Search the records for the word "using" and copy every line in which it occurs.

*** Opening of Records for the exercise ***

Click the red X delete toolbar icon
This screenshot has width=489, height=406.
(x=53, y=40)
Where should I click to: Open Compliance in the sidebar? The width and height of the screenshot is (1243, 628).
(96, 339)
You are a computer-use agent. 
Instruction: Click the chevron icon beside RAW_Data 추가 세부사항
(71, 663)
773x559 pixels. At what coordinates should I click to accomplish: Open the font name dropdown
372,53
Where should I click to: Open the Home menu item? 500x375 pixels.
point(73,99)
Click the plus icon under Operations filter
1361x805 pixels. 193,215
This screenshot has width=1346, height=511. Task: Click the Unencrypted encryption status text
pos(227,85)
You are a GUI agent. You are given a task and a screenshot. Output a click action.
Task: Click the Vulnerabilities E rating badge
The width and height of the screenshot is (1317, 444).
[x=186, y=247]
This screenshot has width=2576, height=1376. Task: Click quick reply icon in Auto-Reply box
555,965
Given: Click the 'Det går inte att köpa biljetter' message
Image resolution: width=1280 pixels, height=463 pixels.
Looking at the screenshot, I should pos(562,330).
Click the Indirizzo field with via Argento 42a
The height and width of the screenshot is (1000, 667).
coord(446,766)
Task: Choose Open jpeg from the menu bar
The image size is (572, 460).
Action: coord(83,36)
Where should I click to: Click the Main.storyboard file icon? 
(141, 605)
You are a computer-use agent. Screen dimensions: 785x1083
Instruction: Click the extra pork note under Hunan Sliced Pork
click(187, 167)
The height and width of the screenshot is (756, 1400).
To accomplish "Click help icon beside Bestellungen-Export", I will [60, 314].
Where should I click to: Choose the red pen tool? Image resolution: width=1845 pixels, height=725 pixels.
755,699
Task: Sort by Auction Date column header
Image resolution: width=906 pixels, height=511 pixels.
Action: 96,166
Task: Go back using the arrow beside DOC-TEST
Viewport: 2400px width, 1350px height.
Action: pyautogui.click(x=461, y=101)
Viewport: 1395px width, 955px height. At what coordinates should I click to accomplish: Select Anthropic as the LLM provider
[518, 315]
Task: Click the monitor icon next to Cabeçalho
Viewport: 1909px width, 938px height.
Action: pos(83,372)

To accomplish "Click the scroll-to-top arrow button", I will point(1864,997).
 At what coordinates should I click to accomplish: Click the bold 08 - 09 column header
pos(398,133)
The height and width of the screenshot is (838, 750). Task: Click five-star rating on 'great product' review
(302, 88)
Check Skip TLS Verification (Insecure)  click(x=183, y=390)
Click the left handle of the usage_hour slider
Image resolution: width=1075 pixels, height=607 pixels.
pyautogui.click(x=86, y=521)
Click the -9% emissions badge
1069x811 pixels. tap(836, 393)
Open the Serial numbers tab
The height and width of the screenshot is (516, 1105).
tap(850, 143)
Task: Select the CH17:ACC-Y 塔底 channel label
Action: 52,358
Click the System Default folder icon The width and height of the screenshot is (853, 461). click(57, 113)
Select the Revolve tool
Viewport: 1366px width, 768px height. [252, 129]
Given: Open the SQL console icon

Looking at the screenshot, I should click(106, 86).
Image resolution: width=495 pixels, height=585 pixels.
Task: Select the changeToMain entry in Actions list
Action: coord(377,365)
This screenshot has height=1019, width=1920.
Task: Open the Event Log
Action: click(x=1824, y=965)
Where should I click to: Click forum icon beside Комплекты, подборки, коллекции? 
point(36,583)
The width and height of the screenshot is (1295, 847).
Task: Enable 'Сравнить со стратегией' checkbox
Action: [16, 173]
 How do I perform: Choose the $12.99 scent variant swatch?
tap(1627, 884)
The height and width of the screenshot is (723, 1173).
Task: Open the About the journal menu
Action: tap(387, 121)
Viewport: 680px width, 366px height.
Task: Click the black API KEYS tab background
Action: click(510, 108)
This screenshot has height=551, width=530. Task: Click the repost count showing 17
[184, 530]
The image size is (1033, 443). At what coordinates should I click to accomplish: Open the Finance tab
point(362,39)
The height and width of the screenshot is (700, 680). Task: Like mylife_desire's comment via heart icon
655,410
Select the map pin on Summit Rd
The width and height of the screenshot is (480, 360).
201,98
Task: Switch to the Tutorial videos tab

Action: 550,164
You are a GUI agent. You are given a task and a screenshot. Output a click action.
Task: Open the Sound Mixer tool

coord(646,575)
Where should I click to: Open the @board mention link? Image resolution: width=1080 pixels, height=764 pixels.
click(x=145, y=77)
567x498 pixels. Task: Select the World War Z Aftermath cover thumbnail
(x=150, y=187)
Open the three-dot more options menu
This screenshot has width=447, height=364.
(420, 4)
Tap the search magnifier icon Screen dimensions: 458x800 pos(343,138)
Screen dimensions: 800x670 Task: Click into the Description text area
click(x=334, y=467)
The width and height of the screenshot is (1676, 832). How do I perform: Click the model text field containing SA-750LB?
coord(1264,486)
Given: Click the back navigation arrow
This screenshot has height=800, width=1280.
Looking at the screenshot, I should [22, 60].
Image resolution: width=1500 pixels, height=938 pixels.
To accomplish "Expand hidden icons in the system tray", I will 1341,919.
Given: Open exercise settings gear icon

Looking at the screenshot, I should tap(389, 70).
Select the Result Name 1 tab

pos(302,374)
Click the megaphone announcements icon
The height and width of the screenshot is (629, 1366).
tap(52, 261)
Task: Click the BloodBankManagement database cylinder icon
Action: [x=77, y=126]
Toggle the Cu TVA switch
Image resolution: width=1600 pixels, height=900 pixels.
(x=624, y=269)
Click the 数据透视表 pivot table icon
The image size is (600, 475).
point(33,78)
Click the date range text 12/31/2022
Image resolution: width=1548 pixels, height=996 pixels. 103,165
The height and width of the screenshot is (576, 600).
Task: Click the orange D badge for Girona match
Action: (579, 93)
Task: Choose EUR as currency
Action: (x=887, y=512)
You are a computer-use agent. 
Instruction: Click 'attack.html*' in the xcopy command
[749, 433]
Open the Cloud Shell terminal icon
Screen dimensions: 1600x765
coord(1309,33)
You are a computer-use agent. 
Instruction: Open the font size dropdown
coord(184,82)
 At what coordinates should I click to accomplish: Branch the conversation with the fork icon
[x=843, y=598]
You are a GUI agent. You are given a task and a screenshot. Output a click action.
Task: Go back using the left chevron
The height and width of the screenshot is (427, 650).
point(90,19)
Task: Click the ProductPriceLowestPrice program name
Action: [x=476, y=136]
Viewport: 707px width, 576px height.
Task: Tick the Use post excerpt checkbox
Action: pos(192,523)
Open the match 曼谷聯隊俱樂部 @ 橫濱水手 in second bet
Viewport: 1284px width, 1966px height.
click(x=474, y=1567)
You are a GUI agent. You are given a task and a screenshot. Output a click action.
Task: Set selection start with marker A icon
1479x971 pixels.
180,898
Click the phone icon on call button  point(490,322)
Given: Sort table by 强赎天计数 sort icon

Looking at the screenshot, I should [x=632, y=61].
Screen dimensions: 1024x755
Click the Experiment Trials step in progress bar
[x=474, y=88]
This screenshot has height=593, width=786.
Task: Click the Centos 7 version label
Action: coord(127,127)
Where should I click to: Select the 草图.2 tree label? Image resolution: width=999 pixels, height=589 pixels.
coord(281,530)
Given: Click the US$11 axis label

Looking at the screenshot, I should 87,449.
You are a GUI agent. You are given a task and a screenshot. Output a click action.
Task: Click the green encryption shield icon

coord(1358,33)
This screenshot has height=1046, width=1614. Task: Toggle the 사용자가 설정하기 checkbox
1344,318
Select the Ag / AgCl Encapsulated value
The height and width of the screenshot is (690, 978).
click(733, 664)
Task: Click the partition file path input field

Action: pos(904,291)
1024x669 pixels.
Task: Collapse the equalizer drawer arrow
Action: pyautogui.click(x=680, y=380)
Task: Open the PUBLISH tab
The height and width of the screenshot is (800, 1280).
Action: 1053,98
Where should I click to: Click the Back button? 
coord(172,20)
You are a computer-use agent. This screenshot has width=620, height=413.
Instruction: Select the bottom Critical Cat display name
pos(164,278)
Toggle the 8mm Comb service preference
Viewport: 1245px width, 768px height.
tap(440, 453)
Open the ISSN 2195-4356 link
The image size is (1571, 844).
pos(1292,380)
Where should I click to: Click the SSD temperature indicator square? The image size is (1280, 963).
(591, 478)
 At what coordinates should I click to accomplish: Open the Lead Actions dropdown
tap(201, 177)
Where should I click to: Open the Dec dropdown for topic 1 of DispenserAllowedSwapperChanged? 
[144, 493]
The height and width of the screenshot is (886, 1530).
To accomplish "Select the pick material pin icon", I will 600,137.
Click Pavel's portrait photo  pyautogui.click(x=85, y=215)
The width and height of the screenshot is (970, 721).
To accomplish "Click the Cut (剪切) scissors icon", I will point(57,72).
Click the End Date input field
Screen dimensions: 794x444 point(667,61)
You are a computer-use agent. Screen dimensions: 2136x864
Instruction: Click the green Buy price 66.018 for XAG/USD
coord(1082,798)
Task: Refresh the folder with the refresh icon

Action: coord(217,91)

*** Close of Records for the exercise ***

* **Expected output**:
Task: Go back using the arrow beside DOC-TEST
Task: Go back using the left chevron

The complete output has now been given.